Artistically, decades don’t often fall into tidy 10-year intervals. When we talk about ’60s culture, for instance, we’re really talking about the time period from the assassination of Kennedy (1963) to the resignation of Nixon (1974).
So it is with the ’90s, which Alexandra Schwartz, the Montclair Art Museum’s curator of contemporary art, defines as 1989-2001 for the purposes of the museum’s ambitious new exhibition, “Come As You Are: Art of the 1990s.” The museum calls it “the first major museum survey to examine the art of this pivotal decade in its historical context.” Some 65 works by 45 artists are displayed, including installations, paintings, sculptures, drawing, photography, video and more.
Most museum exhibitions, of course, are devoted to material that has been displayed many times before, in many different ways. This one has the benefit of opening up a whole new world to museum-goers who may not have spent a lot of time looking at — and thinking about — art so recent.
In the case of Sharon Lockhart’s large photo print, “Untitled” (pictured above), the anonymity of the setting and the sense of vague uneasiness it suggests make it a quintessentially ’90s image. This could be a hotel room in any city in the world; perhaps because of that, the person pictured looks lost.
Glenn Kaino’s “The Siege Perilous” is basically an office chair that spins in place so rapidly you could almost get dizzy watching it.
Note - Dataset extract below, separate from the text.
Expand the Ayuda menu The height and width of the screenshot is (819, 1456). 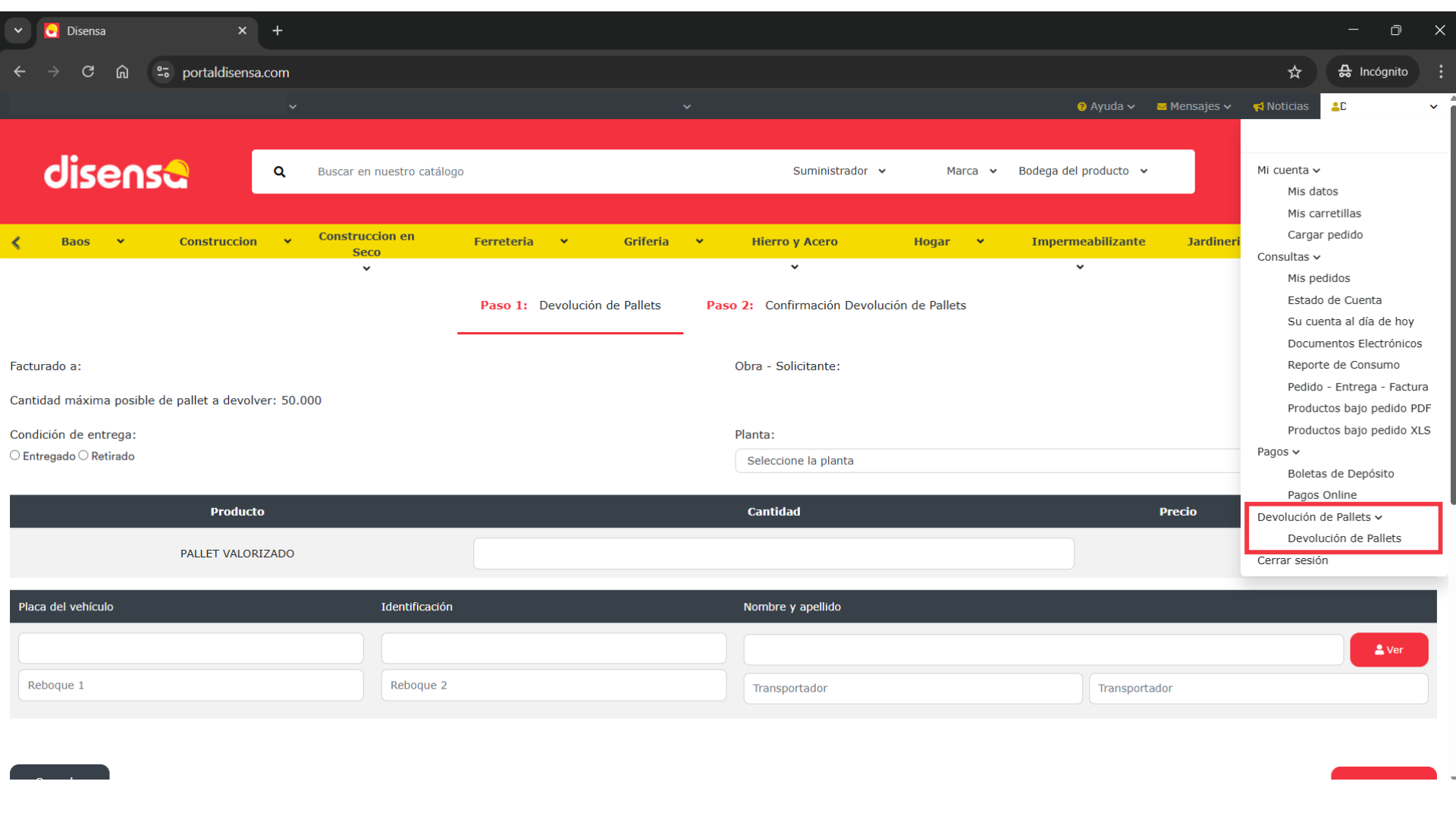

It’s the kind of fancy ergonomic chair you might see at an Internet start-up, and suggests the way the internet can suck its users in, like a kind of virtual vortex.
Other works include Aziz + Cucher’s “Man With a Computer” (right), in which a muscular but desexualized man hold a computer and points, and if showing the way to the future; Prema Murthy’s “Bindi Girl,” an Internet work exploring stereotypes of Indian women; and Mark Dion’s “Department of Marine Animal Identification of the City of San Francisco” (see below), an installation that shows an entire messy office, as if its occupants had just stepped out for a coffee break.
The well-chosen title of the exhibition, of course, comes from the 1992 Nirvana song, and is evocative of time in which artists were boldly stepping forward to express the realities of their lives, and the world they lived in.
It’s harder, in some ways, to sum up the recent past than the more distant past, but this exhibition is a sensible, and very entertaining, start.
“Come As You Are: Art of the 1990s” is at the Montclair Art Museum through May 17.